The Grand Junction Canal was cut through Alperton in 1801, a local brickfield being used in the building works. Although passenger boats carried sightseers and the canal was popular with anglers, by the end of the century Alperton had become an industrialized, extremely smelly place. Its commercial enterprises included a sewage farm, 3 large piggeries and two recycling plants producing manure! With the coming of the railway in 1842 passenger barge traffic declined but the surrounding countryside was still a popular place to visit. Today long stretches of the canal in this area provide a peaceful walk (no noxious smells) where herons and other water birds flourish.


Directions:
 From Alperton Tube Station turn right. Cross Bridgewater Road opposite The Pleasure Boat pub. Just over the bridge there are pushchair-friendly steps down to the towpath. At first there is a built-up section, but soon you will be walking along a quiet stretch with canal boats moored on the opposite bank. After about twenty minutes you will see a signpost and old road bridge with an iron pedestrian crossing next to it. At this point you have a number of options.



1) Wetland wander. (About 2 miles from the station) Paradise Fields is a lovely area just off the canal with ponds (the largest having a viewing platform) and wildflower meadows. To reach it, after the road bridge continue along the towpath for about ten minutes until you see a pretty arched footbridge. Immediately after this is a Public Footpath. Go down it and at a T junction (useful info board) turn right into the wetland. I suggest that when you have finished your explorations you return to Perivale rather than attempt to reach Greenford Tube station to the west which, although only about ten minutes away, involves negotiating several busy roads and a roundabout. It is worth going up to the bridge for the glorious view. (The photo shows the track into Paradise Fields.) There is a path from the bridge that leads to Horsenden Hill, but as it runs alongside sports grounds for much of the way I found it disappointingly tame compared to the one described below. Nor does it lead anywhere near the summit in spite of what it says on one of the signposts.

┄┄┄┄┄┄┄┄┄┄┄┄┄┄┄┄┄┄┄┄

[EXERCISE TASKS]:
[1] From the Alperton canal walk text, list the commercial enterprises Alperton had by the end of the century.
[2] Answer these questions from the Alperton canal walk text:
(a) In what year was the Grand Junction Canal cut through Alperton?
(b) What arrived in 1842 and caused passenger barge traffic to decline?
(c) What does the largest pond at Paradise Fields have?
[3] Please continue the Alperton canal walk text from its last sentence.
The data that comes after the Alperton canal walk text is separate material.

[DATA PROVIDED]:
┄┄┄┄┄┄┄┄┄┄┄┄┄┄┄┄┄┄┄┄

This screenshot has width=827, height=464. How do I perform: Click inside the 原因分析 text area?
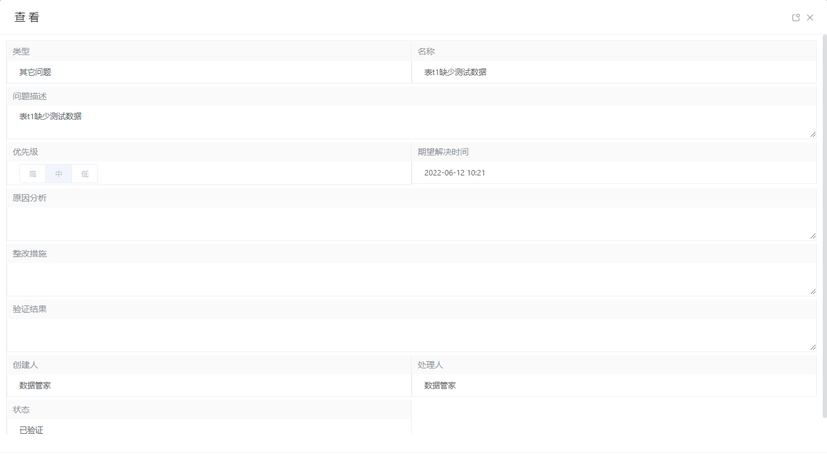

┄┄┄┄┄┄┄┄┄┄┄┄┄┄┄┄┄┄┄┄

[SOLVED TASKS]:
[1]
- A sewage farm
- Three large piggeries
- Two recycling plants producing manure

[2]
(a) 1801
(b) The railway
(c) A viewing platform

[3]
2) Horsenden Hill climb. (About 2½ miles starting from Alperton station and ending at Sudbury Town.) Go over the bridge and pass the visitor centre* car park, then turn right at wooden gates to follow the Capital Ring signs up the rough tracks of Horsenden Hill. (There is a useful map on the board at the beginning of the walk.) The orange gravel path is a useful marker in itself, but nearer the summit you will be on a grassy track, so keep a look out for the Capital Ring posts. When you get to the highest point (279ft) you  can see six counties and on a clear day as far as Windsor Castle and the Chilterns. From archaeological finds it is known that Stone Age and Iron Age people knew this hill, which is scheduled as an Ancient Monument. Now it is popular with employees of nearby hi-tech businesses who enjoy a break in these pleasant surroundings during their lunch hour. (I mention this just in case you are puzzled or even worried by the unexpected presence of peacefully wandering males in such an apparently remote place. I had a quiet laugh when I was last there. While having a picnic I watched four separate people climb over a gate - clearly it was the preferred route  back to the office.) You may also encounter some equally peaceful wanderers in the shape of cattle which graze on the hillside in the summer. When it's time to leave, either retrace your steps to the canal and Horsenden Lane North for Perivale Tube station or continue to the end of the woodland for Sudbury Town Tube station (Piccadilly Line). To begin the descent of the hill northwards, look out for a bench at the summit. Near this, half hidden by a small tree, is a signpost to Harrow-on-the-Hill. Follow this. Where the way forks go left into woodland. You'll see a Capital Ring post ahead. At a surfaced path turn right and then, at a small C.R.signpost near a road, go left down a narrow rough track. At this point you will glimpse houses through the trees. This track ends at Whitton Drive. From here it's about ten minutes to Sudbury Town Tube station. Walk to the end of the cul-de-sac and over Whitton Avenue at the crossing. Turn left and go into Allendale Road which has a shopping parade where you could buy drinks etc. Continue, crossing Sudbury Heights Avenue. Just after a bridge you will see Station Crescent on the right. Note: Horsenden Hill is steep enough to cause problems for anyone with even minor walking problems and is not suitable for buggies etc.

3) Return home via Perivale Tube station (Central Line).  Although it's not listed on the signpost, Perivale is only ten minutes away. To get to it,  leave the canal path and go through a wooden gate on to Horsenden Lane. Turn left. Soon you will see a children's playground. Continue along the road for the station.


4) Return to Alperton Tube station. You can, of course, simply retrace your steps to Alperton - useful if the Central Line is closed.


*So far as I can make out, this does not actually exist and I have suggested that the signs be removed.


You may notice that the Alperton and Perivale entries are similar. I have included them both as they are on different Tube lines, so that if there are weekend engineering works you might still be able to enjoy the route by switching your starting point.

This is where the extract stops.